Someone I know in my personal life is sweet and loving and totally capable. But when she emails, she is nothing short of rude. Her emails sound like she is barking out orders: Tell this person this and Do this and Remember this. There is never a please or a reason (though I admit to always knowing the reason the directive is being given).

Given what I do – help people communicate more persuasively and influentially – you’d think I would have sat down with her and gently explained how poorly she represents herself to others in the email she writes.

If it hadn’t been for my mother, I definitely would have had that talk. But when I was a senior in college (and knew everything), I sent my mother back a letter she had written to me. An intelligent woman (who, with my dad, paid for my entire college education!) but for some reason, she never capitalized the days of the week. I had put up with this for 4 years of college (life is tough!) and had had enough. So, about to graduate with a degree in English and Education, I circled all the days of the week in this particular letter, in red, and sent her letter back with one of my own. In the return mail, came a succinct message from my mother: “Dear Sue, If you ever correct anything I write again, daddy and I stop paying.”

So you can see why I’m pretty gun shy about talking with this person who lives in another state and whose emails drive me nuts.

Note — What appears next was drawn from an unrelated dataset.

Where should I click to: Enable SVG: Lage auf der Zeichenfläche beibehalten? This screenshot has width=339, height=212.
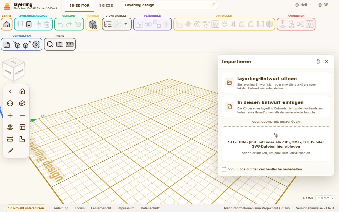coord(224,169)
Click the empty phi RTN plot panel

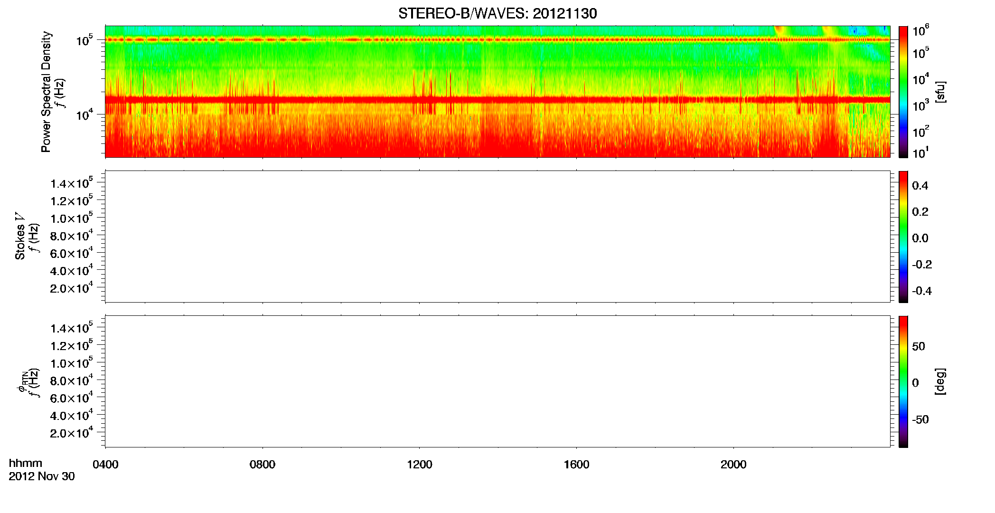click(498, 381)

But I am telling you (and hopeful she reads this too!) because so often we don’t even realize the negative impression we make on people. I absolutely know this person would never be rude yet every time I open an email, I bristle! I work hard to give her the benefit of doubt and have to admit to stooping to a low place and sometimes responding in kind (by simply answering: Fine.). Be certain your emails extend your reputation, invite your recipients to buy into your ideas and create a sense of likeability.

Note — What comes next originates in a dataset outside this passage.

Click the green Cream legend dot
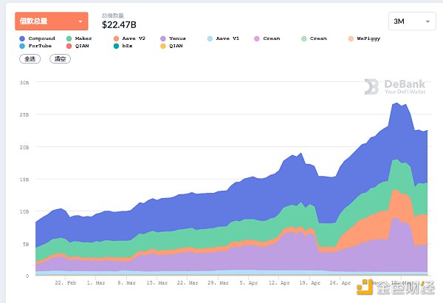Screen dimensions: 443x303 [x=303, y=38]
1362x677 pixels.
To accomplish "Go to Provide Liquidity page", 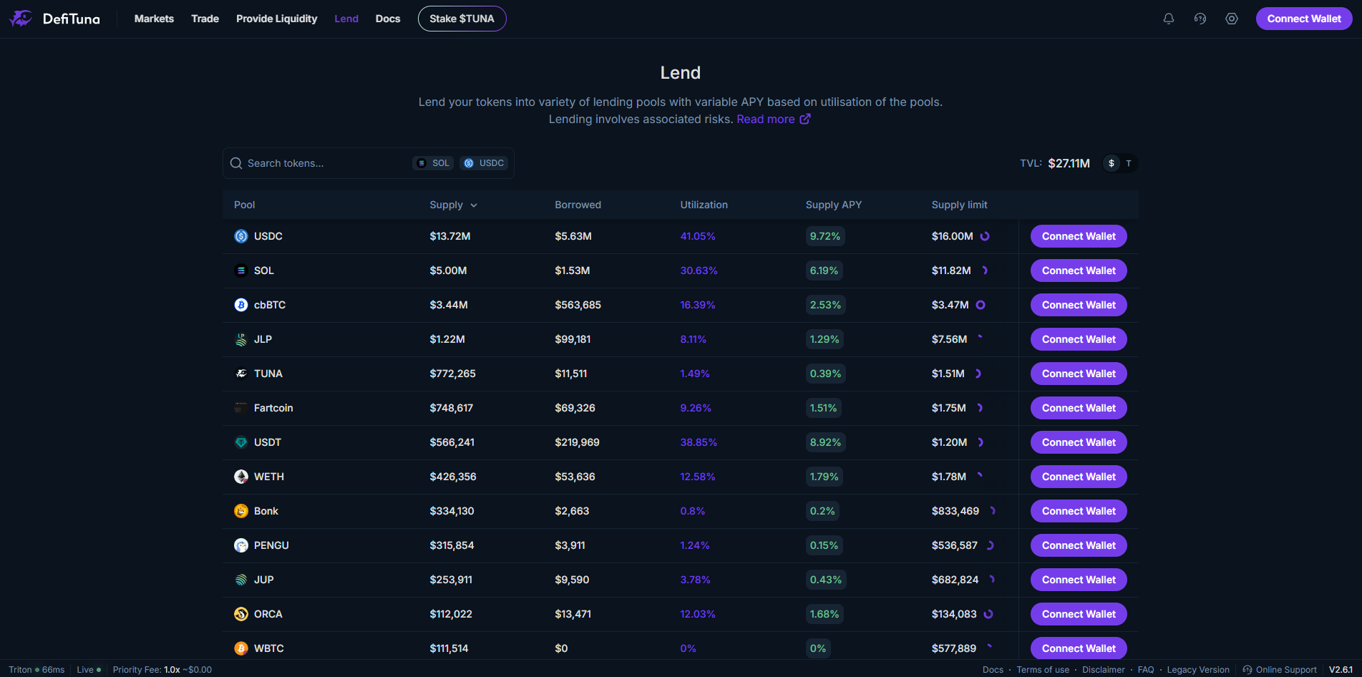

Here is a brief start. Please post your suggestions to this list to ensure email recipients understand our intent as well as our content.

1.Start with a salutation.
Hi Name, Good morning Name, even “Hey Name” when you know each other. But, please start friendly to set friendly tone.

2. Please is a good word to use and softens any directive.

3. Being brief is a worthy goal; being blunt, not so much. Instead of just “yes” or “here it is” or “Will do” (all positive words), make it even more helpful to the reader by adding a bit of friendliness, perhaps:
Thanks for asking! You can count on it by Friday. Or:
Happy to help! You’ll have it before you leave.

4. End with a friendly close.
Try: All the best, Wishing you all the best, Warm regards, Warmest regards. Let your recipient how warmly you feel about them.

5. Stay away from text talk.
If it’s an email, spell out the words.

What else should we add to this list?